[Voci del dataset]
----------------------------------------

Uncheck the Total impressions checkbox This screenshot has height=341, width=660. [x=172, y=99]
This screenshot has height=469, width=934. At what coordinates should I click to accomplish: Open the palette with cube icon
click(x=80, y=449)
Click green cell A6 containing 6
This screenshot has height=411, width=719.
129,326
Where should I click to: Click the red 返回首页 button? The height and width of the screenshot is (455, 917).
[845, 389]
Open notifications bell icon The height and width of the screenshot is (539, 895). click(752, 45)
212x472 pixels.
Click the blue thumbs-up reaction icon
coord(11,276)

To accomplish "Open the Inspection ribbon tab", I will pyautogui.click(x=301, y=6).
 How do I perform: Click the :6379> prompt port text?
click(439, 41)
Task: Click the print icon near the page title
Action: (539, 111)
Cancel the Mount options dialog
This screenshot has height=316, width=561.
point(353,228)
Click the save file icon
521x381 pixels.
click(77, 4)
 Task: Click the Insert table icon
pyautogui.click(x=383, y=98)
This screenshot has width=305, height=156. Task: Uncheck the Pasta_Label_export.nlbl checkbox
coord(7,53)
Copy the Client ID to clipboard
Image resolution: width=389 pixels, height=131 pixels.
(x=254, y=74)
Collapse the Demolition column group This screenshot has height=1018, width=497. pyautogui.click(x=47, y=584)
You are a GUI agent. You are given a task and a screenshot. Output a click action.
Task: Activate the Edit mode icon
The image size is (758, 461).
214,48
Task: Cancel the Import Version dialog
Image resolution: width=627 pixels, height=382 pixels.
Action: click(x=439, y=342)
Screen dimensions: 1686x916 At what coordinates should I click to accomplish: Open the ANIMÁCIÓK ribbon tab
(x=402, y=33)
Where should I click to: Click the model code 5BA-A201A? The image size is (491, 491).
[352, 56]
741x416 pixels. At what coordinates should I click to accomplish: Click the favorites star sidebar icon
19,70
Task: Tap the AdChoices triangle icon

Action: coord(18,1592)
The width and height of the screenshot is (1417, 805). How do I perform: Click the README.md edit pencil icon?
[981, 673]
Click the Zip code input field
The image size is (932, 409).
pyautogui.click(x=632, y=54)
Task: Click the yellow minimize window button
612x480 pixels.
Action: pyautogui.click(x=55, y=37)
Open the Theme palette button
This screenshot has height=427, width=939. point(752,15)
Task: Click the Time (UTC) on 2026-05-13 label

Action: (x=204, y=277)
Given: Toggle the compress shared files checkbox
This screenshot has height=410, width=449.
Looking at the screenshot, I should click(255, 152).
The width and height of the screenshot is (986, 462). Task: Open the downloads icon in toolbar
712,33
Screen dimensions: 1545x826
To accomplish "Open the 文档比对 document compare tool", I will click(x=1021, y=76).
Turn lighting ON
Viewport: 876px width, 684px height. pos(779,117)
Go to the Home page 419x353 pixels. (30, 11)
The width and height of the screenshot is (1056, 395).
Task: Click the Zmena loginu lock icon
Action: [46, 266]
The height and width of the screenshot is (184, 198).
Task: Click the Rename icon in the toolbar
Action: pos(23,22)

----------------------------------------

▸ CONSEGNA:
Per favore, mostra ogni riga dei dati riportati sopra che contiene la stringa "dimensions".

▸ RISPOSTA:
Screen dimensions: 1686x916 At what coordinates should I click to accomplish: Open the ANIMÁCIÓK ribbon tab
Screen dimensions: 1545x826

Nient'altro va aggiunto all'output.